• _PROBLEM_: In the records below, find every line that contains "switcher" and list it.

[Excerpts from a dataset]
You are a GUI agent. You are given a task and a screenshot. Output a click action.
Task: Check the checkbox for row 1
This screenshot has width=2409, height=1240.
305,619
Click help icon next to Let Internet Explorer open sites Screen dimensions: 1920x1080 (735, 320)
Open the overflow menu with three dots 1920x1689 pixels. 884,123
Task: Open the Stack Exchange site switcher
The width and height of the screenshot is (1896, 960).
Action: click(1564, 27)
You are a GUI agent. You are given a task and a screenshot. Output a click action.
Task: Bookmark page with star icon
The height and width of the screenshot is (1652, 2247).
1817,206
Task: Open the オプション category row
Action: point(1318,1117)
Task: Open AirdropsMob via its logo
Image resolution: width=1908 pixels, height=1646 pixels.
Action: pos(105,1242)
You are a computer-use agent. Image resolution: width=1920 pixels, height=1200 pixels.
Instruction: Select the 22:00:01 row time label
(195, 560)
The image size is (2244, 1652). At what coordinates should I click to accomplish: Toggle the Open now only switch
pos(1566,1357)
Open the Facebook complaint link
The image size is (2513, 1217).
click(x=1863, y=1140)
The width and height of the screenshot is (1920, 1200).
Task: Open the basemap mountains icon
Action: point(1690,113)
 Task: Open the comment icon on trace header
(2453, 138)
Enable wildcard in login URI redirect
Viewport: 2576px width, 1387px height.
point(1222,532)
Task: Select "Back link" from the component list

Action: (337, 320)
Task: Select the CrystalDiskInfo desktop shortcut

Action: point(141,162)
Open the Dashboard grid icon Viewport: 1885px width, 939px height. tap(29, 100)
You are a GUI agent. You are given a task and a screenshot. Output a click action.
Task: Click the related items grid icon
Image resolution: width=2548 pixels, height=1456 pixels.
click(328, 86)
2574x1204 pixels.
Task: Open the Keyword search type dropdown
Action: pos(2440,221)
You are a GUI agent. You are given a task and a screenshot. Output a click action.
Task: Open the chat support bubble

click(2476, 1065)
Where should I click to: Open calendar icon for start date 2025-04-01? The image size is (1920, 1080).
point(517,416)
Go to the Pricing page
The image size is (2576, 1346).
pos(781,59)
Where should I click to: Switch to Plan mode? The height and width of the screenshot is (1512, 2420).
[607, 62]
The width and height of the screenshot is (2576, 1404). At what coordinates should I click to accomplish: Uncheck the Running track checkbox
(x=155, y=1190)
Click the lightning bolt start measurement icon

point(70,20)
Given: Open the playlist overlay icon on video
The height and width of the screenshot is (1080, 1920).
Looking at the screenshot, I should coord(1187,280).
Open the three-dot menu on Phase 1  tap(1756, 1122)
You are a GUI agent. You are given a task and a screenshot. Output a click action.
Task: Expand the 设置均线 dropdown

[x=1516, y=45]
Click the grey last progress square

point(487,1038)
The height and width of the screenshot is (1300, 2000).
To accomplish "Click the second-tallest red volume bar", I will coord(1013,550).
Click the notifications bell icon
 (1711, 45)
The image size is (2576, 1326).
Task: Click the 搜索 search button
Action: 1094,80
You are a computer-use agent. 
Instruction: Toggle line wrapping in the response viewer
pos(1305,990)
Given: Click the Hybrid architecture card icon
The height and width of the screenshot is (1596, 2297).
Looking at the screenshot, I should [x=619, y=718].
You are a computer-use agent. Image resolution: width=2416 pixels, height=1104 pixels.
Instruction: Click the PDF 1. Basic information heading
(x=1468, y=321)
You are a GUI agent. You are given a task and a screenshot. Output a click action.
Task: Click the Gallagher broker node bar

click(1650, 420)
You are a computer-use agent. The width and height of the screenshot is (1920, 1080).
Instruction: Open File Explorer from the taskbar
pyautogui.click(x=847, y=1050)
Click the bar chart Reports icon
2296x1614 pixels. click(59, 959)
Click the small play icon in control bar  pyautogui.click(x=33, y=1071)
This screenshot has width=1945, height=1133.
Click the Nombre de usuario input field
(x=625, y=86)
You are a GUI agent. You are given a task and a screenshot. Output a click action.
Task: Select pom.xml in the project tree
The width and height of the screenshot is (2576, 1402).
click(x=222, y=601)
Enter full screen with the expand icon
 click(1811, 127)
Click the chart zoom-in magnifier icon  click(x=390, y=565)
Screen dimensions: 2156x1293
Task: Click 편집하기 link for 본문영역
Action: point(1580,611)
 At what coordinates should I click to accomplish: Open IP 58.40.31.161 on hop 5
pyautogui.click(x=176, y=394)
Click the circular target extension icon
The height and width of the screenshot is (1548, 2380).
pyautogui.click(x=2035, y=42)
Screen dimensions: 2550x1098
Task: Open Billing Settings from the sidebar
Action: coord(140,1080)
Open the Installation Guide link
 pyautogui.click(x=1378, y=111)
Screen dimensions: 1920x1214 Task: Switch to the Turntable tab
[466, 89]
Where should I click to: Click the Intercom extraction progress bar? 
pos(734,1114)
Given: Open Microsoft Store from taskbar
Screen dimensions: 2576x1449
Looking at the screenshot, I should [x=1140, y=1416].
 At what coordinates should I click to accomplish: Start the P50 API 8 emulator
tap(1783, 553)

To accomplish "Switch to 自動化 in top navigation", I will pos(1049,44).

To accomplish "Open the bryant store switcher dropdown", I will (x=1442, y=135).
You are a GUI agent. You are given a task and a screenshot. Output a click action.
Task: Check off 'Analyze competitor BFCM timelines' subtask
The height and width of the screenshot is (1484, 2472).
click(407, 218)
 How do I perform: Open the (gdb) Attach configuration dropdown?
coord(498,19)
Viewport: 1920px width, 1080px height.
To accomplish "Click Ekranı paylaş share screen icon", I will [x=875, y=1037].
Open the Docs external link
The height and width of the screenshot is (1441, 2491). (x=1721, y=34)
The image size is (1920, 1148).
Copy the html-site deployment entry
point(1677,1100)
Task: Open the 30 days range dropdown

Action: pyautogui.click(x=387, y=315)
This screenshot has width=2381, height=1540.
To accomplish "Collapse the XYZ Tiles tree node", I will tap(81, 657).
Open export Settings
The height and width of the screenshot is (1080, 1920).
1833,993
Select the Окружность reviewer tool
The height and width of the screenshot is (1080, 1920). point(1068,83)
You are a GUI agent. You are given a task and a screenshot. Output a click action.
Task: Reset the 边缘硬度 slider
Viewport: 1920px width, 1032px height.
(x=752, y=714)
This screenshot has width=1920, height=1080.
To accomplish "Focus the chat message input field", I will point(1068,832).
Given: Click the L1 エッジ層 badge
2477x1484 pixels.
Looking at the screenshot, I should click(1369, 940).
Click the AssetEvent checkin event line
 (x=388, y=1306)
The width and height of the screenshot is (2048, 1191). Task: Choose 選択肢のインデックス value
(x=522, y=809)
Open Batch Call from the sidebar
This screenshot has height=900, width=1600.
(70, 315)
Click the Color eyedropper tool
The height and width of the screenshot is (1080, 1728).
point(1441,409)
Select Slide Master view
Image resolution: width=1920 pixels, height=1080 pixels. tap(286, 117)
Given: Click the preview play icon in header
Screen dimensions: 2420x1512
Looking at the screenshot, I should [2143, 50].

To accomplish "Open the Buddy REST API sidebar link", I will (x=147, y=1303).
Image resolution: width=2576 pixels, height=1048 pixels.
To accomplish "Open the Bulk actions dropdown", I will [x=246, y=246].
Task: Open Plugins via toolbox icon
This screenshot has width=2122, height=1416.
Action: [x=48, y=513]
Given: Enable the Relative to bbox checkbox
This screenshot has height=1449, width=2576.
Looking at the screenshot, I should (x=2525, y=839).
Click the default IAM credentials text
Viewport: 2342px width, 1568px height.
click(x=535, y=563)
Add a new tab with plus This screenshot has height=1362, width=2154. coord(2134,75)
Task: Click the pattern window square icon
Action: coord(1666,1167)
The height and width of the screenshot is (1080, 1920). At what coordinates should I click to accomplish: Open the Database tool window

• _WRITTEN RESPONSE_:
Task: Open the Stack Exchange site switcher
To accomplish "Open the bryant store switcher dropdown", I will (x=1442, y=135).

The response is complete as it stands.